# Simple harmonic motion on an incline

1. Feb 4, 2013

### PhizKid

1. The problem statement, all variables and given/known data

2. Relevant equations
F = -dU/dx

3. The attempt at a solution
$U = \frac{1}{2}kx^2 + mgxsin\theta \\\\ F = -(kx + mgsin\theta) \\\\ F = -kx - mgsin\theta \\\\$

We want to set the force = 0 because that's when the block is in equilibrium with no forces acting on it.

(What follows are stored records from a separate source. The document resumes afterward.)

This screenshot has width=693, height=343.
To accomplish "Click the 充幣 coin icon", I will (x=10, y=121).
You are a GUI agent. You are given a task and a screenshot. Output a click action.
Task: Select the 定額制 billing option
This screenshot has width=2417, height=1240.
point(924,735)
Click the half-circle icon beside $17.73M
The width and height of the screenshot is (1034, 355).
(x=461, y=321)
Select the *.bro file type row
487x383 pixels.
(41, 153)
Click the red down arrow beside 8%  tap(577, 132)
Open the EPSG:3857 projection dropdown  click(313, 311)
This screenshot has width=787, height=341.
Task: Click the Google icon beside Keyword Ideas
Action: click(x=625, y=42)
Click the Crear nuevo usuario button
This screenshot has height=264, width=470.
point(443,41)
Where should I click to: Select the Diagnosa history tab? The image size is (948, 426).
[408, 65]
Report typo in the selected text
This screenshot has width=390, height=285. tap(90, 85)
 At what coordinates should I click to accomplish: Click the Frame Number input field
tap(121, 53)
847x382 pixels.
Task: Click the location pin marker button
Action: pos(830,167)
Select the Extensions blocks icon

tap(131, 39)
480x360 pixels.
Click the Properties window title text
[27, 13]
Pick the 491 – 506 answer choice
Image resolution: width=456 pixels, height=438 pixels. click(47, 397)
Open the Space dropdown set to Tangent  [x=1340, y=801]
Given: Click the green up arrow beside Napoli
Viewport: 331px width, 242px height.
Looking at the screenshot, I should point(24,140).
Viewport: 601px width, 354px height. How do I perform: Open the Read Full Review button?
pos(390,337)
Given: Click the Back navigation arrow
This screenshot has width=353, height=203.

$0 = -kx - mgsin\theta \\\\ x = -\frac{mgsin\theta}{k} \\\\ x = -\frac{\frac{14.0}{g}gsin\theta}{k} \\\\ x = -\frac{14.0sin(40 deg)}{120} \\\\ x = -0.075$

So since 0.075 m is the equilibrium position, it is the distance from the top of the incline to the equilibrium position, but the solution says that 0.075 m is the displacement from the position 0.450 m to equilibrium. I didn't even include 0.450 m in the equation, how can I assume that x is the distance from 0.450 to 0.075? Why is it not some arbitrary position to 0.075?

2. Feb 4, 2013

### SammyS

Staff Emeritus
The solution you refer to is correct. The 0.075 m is the amount the spring is stretched from its unstretched length.

Check Hooke's Law again.

It may say $\ \ F_\text{Spring}=-k(x - x_0)\,, \$ where x is the length of the spring, and x0 is the unstretched length.

Or it may say $\ \ F_\text{Spring}=-k\,x\,, \$ where x is the amount the spring is stretched (from its unstretched length).